Flag of Bahia
- Use: Civil and state flag
- Proportion: 2:3
- Adopted: 11 June 1960
- Design: Four alternating horizontal stripes of equal length in white and red; in the upper hoist-side canton, a white equilateral triangle on a blue field

= Flag of Bahia =

Flag of the Brazilian state of Bahia

The flag of Bahia is one of the official state symbols of the Brazilian state of Bahia. The current flag was introduced on June 11, 1960.

== History ==

=== Early flags ===
During the Revolt of the Tailors, the revolutionaries adopted the following flag which would have become the flag of the Baiano Republic had the revolution been successful.

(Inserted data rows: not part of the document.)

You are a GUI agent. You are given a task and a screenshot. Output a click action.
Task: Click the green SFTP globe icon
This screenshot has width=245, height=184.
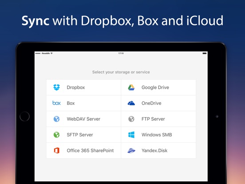[56, 135]
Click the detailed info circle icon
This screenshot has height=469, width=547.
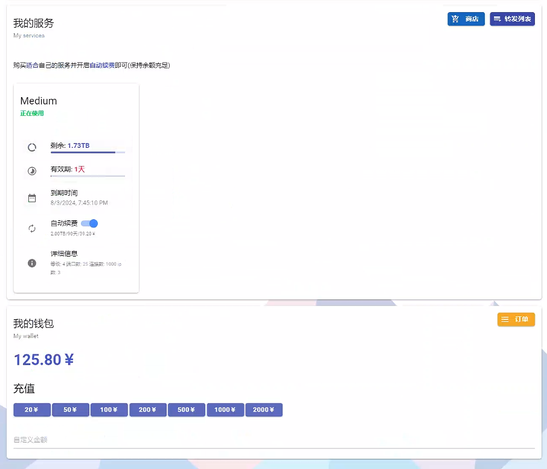pyautogui.click(x=32, y=263)
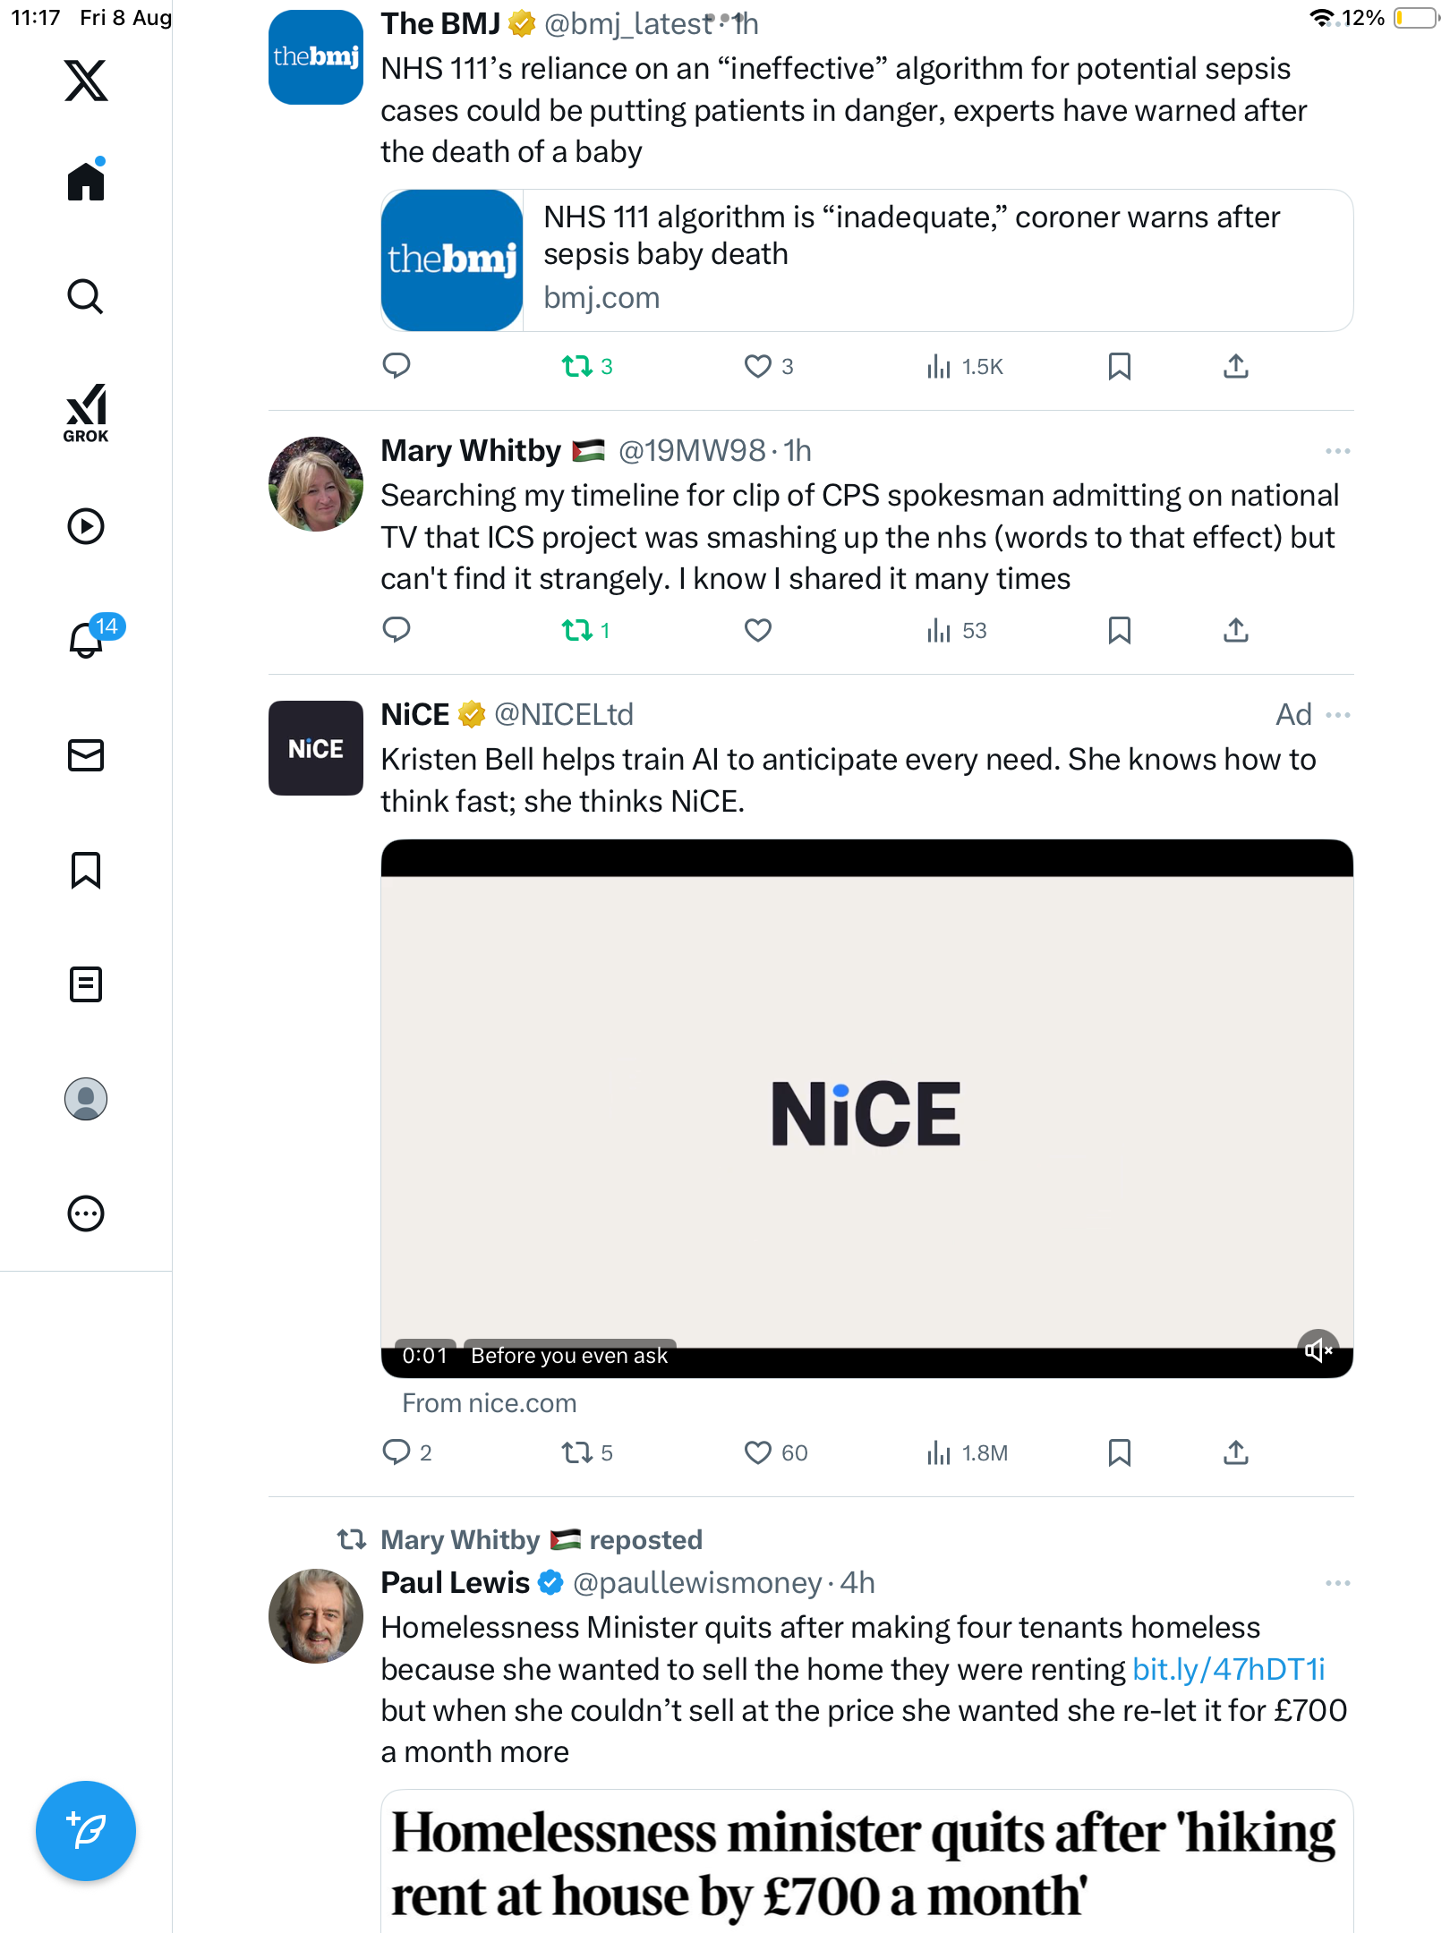Open more options on NiCE ad
Image resolution: width=1450 pixels, height=1933 pixels.
(1337, 715)
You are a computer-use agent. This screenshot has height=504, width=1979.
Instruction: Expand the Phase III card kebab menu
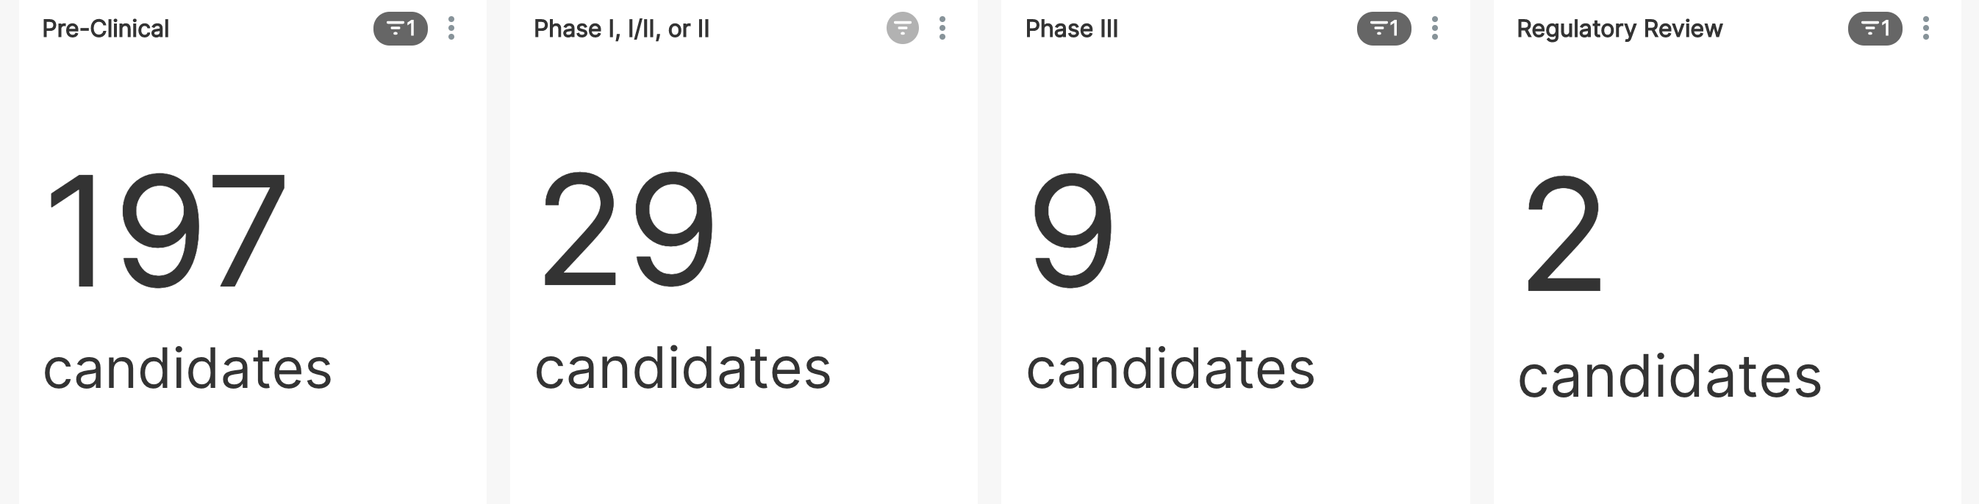pyautogui.click(x=1434, y=29)

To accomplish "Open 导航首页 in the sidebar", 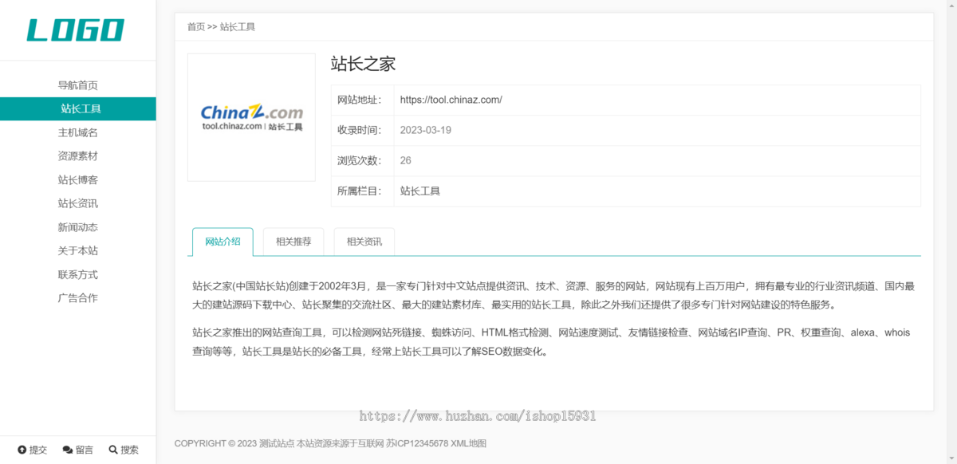I will 77,85.
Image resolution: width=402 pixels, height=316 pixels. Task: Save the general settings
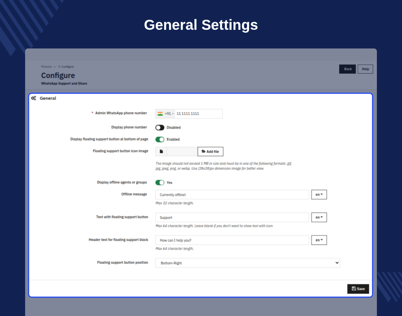point(358,289)
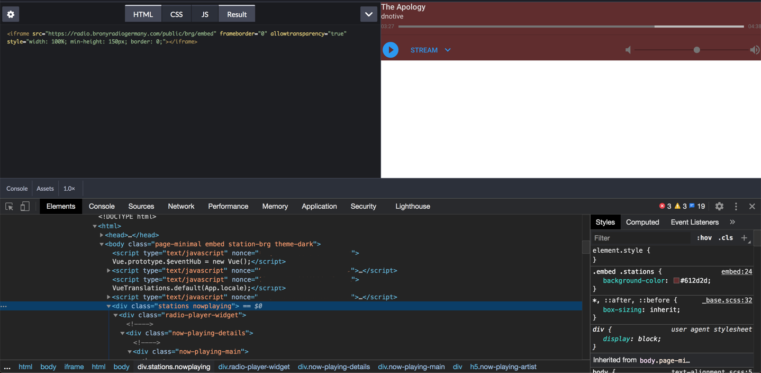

Flag of the 1798 Revolt of the Tailors.

=== Modern flag ===
The Bahian physician, Dr. Deocleciano Ramos, presented the flag while serving as a representative during a meeting of the Republican Party in Salvador on May 25, 1889. The flag was adopted as the party's flag the following day.

The flag is strongly influenced by the Flag of the United States, along with a triangle evocative of Freemasonry, which was already adopted during the unsuccessful 1789 separatist movement of Inconfidência Mineira. The colors red, white, and blue had also appeared during the 1798 Bahian slave rebellion of the Revolt of the Tailors, also known as the Bahian Conspiracy and lately the Revolt of Buzios.

The flag was officially adopted by governor Juracy Magalhães, with Decree No. 17628 of June 11, 1960.

== Related flags ==

 Flag of the Guanais Federation.
 Flag of the Bahian Republic during the Sabinada (1837–1838).
 Unofficial flag of the Bahia province (until 1889).
 Alternative design of the Bahian flag, commonly used during the First Brazilian Republic (1889–1930).